Not to mention the fact that in the majority of cases most participants are not exactly sure what the overarching purpose of the meeting is, what their specific role is, and whether anything substantive is expected to emerge from the huddle. In many cases, these engagements are meant to serve a purely symbolic function whereby time is killed under the guise of work. Similar to virtue signalling, this phenomenon may aptly be deemed ‘conscientiousness signalling’ — a theatrical performance to convey the message that some important activity is taking place.

David Graeber, in his book titled Bullshit Jobs, highlights how these kinds of pastimes are not exclusive to the public sector thus emphasising their ubiquity in private corporations. The reason for this is psychological i.e. management’s desire to be pleased and complimented by those underneath them in order to feel wise and ‘in charge’ at all times — something that is even more heightened in Pakistan due to its colonial heritage and deeply entrenched institutional norms. This is evidenced by the frequent photoshoots of official meetings in which a designated media officer is assigned the role of rushing around the room with a DSLR to take aesthetic photos of everyone and then uploading carefully curated sets on social media for public consumption.

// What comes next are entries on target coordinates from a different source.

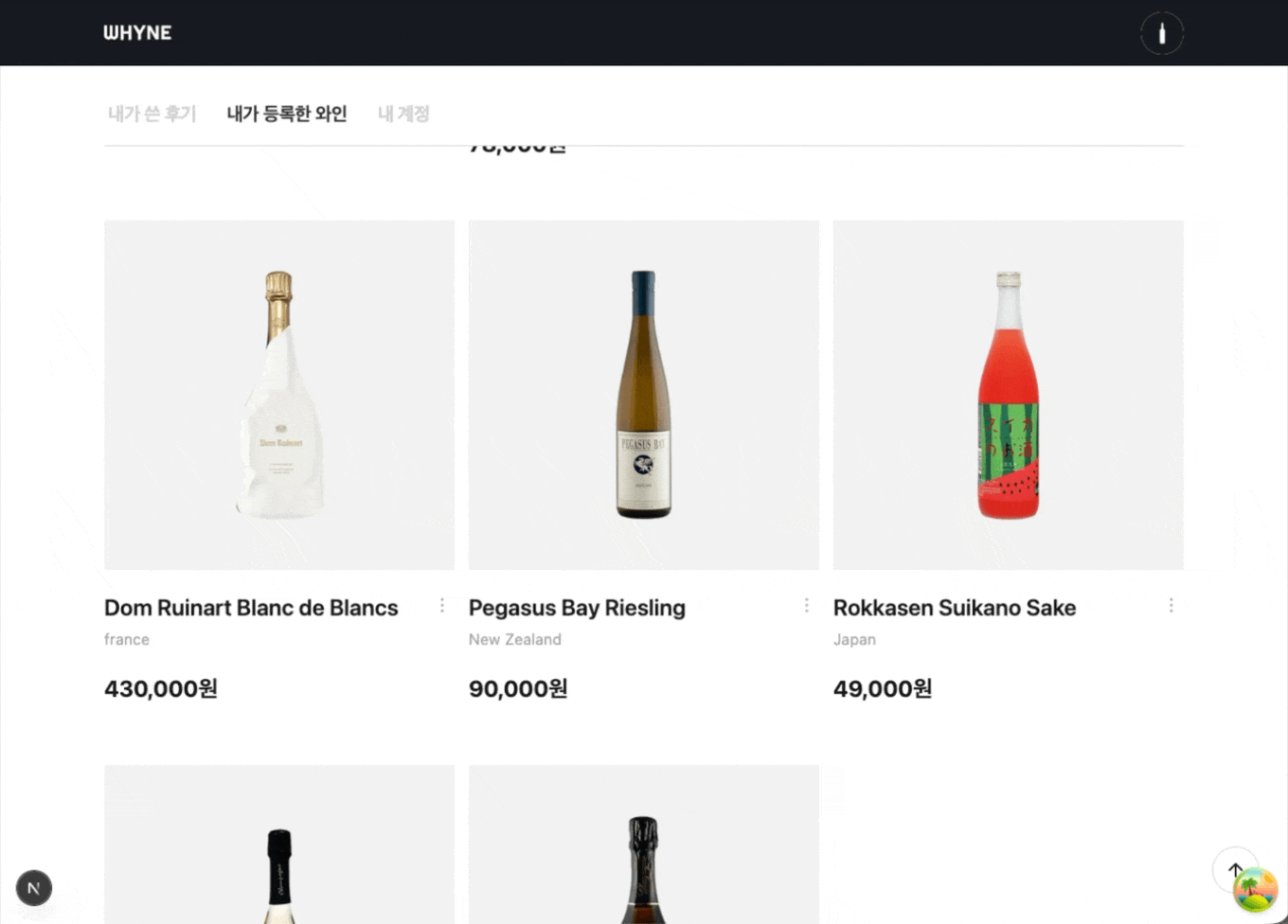Open Rokkasen Suikano Sake kebab menu
The image size is (1288, 924).
(1172, 606)
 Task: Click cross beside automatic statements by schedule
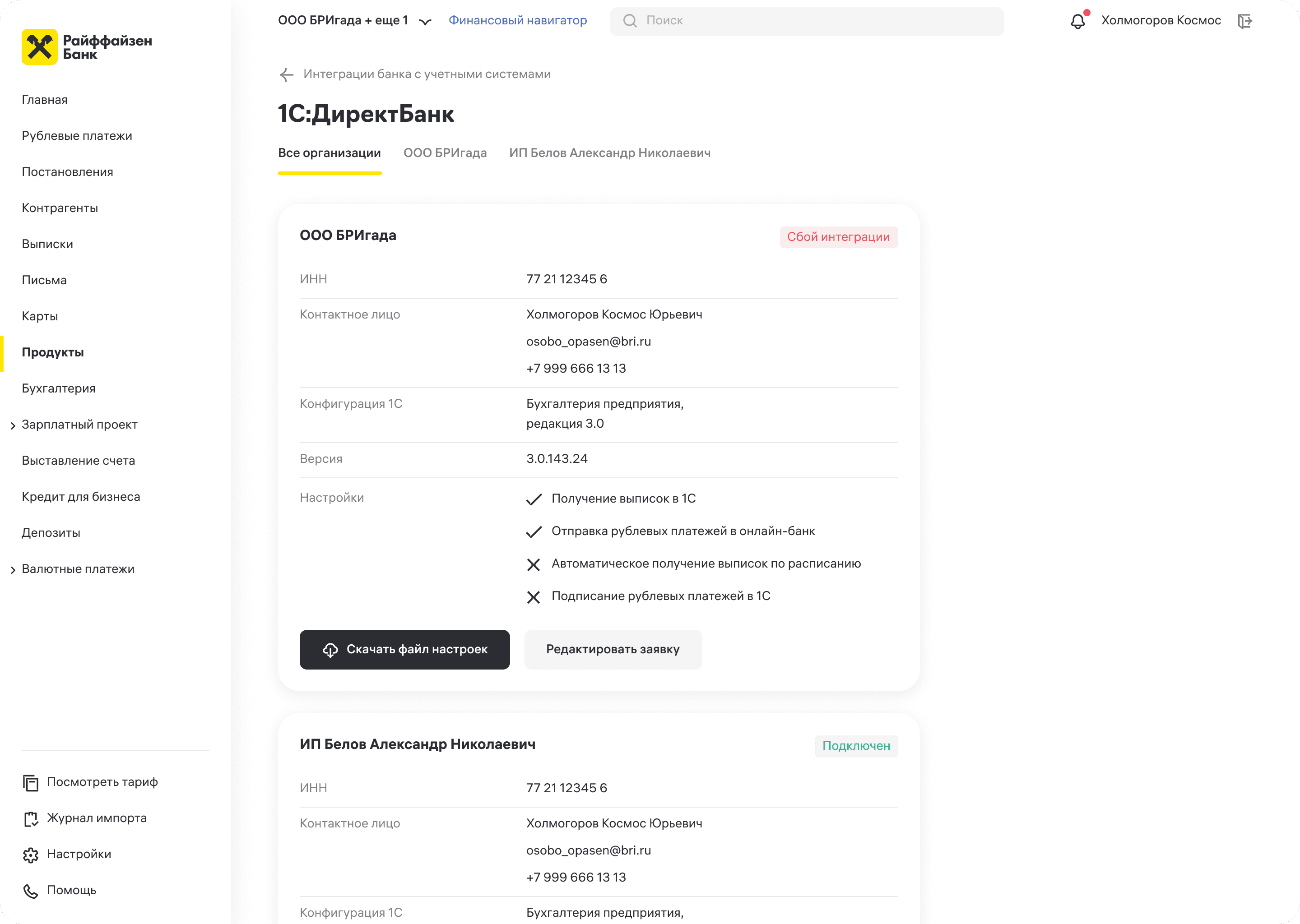pyautogui.click(x=534, y=564)
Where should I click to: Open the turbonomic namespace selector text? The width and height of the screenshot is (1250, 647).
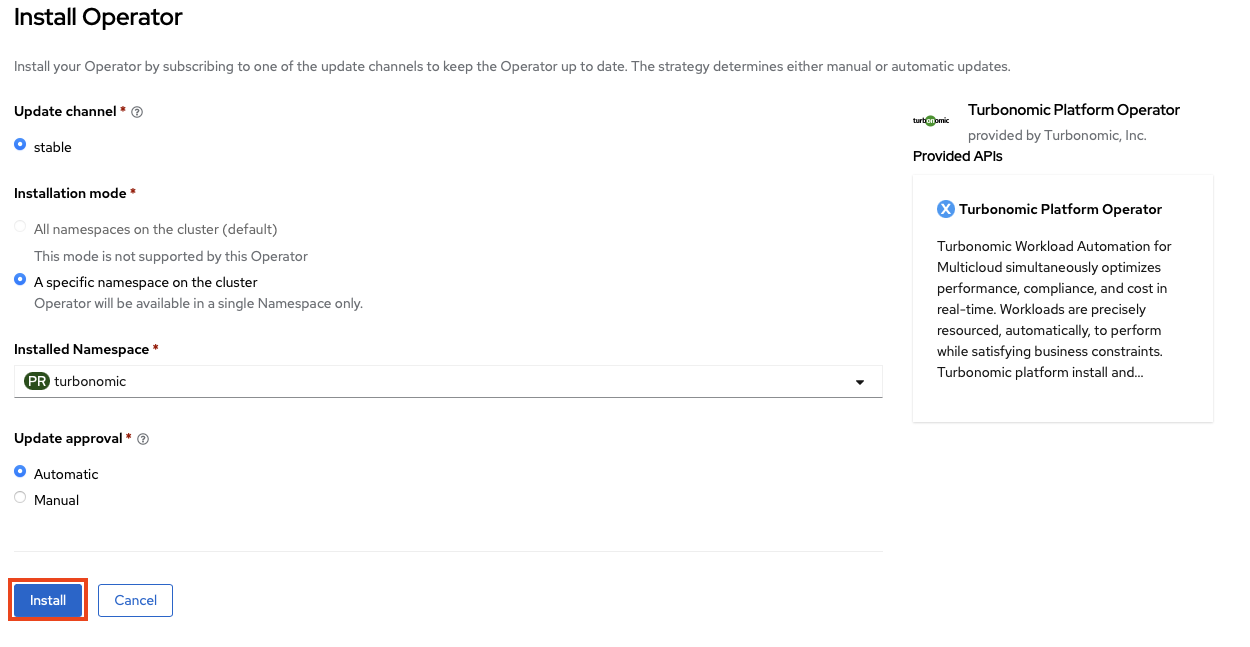click(x=90, y=381)
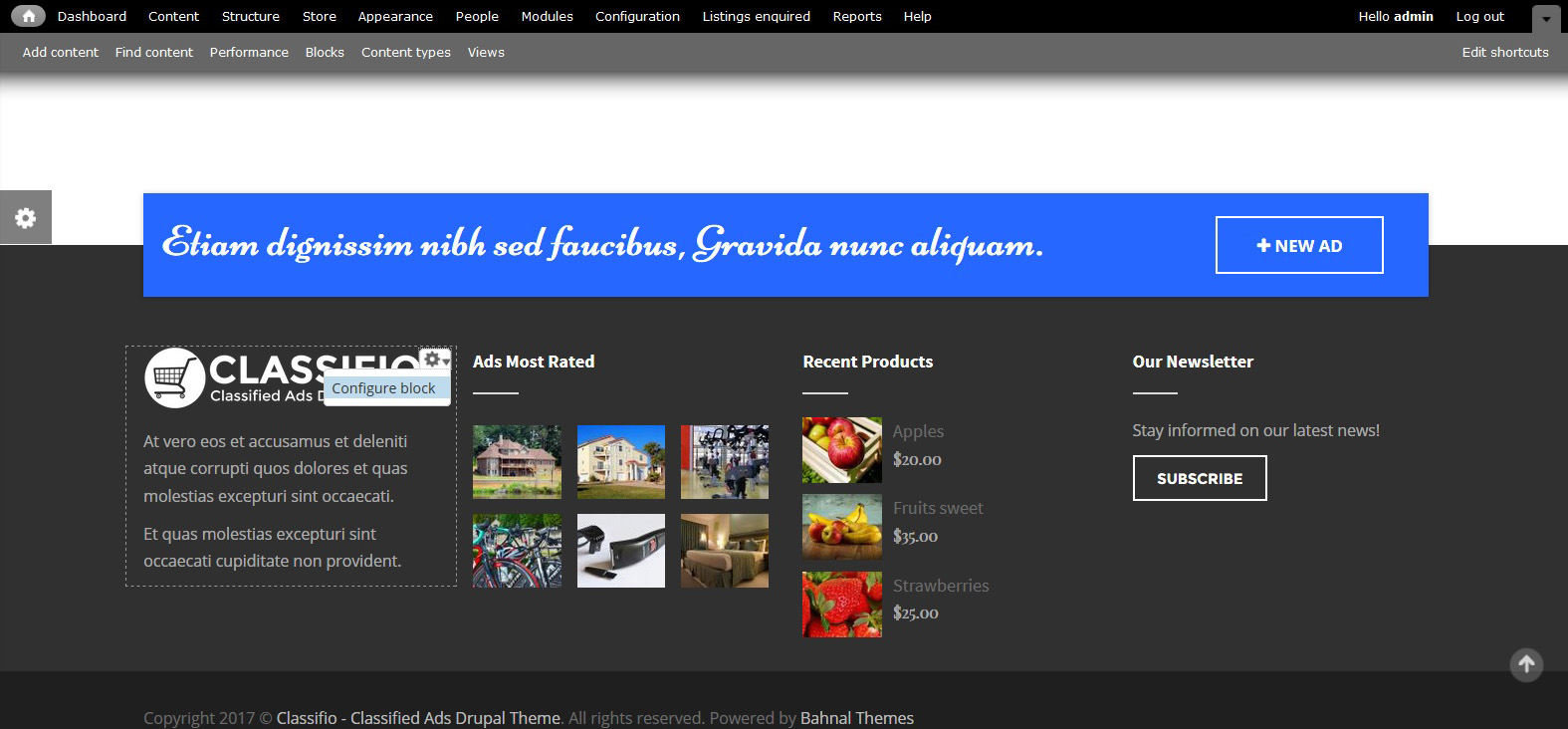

One of the primary reasons why employment has taken on a purely symbolic nature around the globe over the past few decades is that the idea of ‘work’ has been linked to notions of morality. Initiated during the early stages of the Protestant revolution, the belief was that if one were constantly busy or at the service of some task then salvation in the afterlife was more or less guaranteed. In other words, it did not matter whether anything useful or worthwhile was being done; what mattered was how occupied someone was, which was equated to the ‘enhancement of God’s kingdom on Earth’. The implication here of course was that idleness was the ultimate sin; that being still was a sure shot strategy to achieve eternal damnation. This idea perforated across time, space, and cultures, and is commonplace even today, accepted as the default state of affairs.

Naturally, the net impact of all this was to optimise institutions not for performance or efficiency but for activity, regardless of how useless it was. In the global public domain, incentive structures are such that parties in power are compelled to deliver results in a predictable, routinised, and tangible manner largely due to the ever-present threat of ouster by the people come election day in case of failure. In Pakistan, governments are not accountable to the citizenry at large. Instead, they answer to other actors — landed elites, men in uniform, industrial hubs, and other ‘power centres’ that determine whether parties return to power following a particular term in office.

Unless this elaborate system of gatekeeping is not overhauled by radical democratisation via land reforms, liberation of unions and associations, major cuts to non-development and non-combat defence expenditures, and genuine empowerment of local body governments, the state apparatus will continue to be captured by elites and used to enhance personal wealth. Key institutions will be populated by individuals play-acting at the workplace year after year, which has unfortunately been Pakistan’s story since its inception.

 

Published in The Express Tribune, July 18th, 2022.